Technologue.id, Jakarta – Tahun 2013 silam, masyarakat dikenalkan dengan metode pencarian teman atau pasangan yang unik, yakni dengan mengusap layar smartphone ke kanan untuk menyukai seseorang dan sebaliknya untuk pengguna yang dinilai kurang menarik. Itulah keistimewaan dari Tinder.

Tiga tahun berjalan, Tinder mulai memosisikan dirinya lebih dari sekadar aplikasi pencari pacar. Di India, misalnya, negara tempat terjadinya 90 persen pernikahan hasil perjodohan, Tinder begitu diiminati. TechInsider (17/6/16) menuliskan kalau peningkatan user di India mencapai 400 persen di tahun 2015.

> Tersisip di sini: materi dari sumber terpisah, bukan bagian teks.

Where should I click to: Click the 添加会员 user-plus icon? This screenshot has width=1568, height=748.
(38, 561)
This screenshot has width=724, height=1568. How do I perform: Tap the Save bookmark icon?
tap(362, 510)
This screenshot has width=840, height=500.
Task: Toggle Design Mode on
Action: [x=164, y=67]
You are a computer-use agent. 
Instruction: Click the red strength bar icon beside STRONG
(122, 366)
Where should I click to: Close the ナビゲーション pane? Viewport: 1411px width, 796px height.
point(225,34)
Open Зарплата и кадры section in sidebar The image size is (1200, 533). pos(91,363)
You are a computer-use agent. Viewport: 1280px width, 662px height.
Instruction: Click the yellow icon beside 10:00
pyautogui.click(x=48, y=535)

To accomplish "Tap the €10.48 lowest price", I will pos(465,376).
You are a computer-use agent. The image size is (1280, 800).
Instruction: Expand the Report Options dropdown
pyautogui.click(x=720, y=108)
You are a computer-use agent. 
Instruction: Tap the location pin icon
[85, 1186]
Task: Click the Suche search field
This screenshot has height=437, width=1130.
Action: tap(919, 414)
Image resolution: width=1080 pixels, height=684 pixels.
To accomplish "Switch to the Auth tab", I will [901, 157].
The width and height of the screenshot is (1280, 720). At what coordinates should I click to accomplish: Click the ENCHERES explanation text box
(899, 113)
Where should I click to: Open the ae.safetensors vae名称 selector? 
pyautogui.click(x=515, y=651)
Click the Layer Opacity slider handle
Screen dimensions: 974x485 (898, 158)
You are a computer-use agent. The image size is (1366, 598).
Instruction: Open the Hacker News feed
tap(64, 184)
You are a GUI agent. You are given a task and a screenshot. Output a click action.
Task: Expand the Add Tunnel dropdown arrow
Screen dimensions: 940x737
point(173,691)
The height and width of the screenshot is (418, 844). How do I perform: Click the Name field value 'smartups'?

Di sinilah Tinder ingin berperan lebih untuk masyarakat. Di tengah tabunya aktivitas pacaran di negeri Taj Mahal itu, Tinder berusaha untuk menyediakan opsi jodoh, utamanya pada wanita.

Kondisi yang hampir sama sebenarnya juga bisa ditemui di Indonesia. Online dating masih dianggap tabu, tetapi anggapan itu mulai terkikis sedikit demi sedikit seiring dengan bertambahnya pengguna smartphone dan internet dari kalangan anak muda.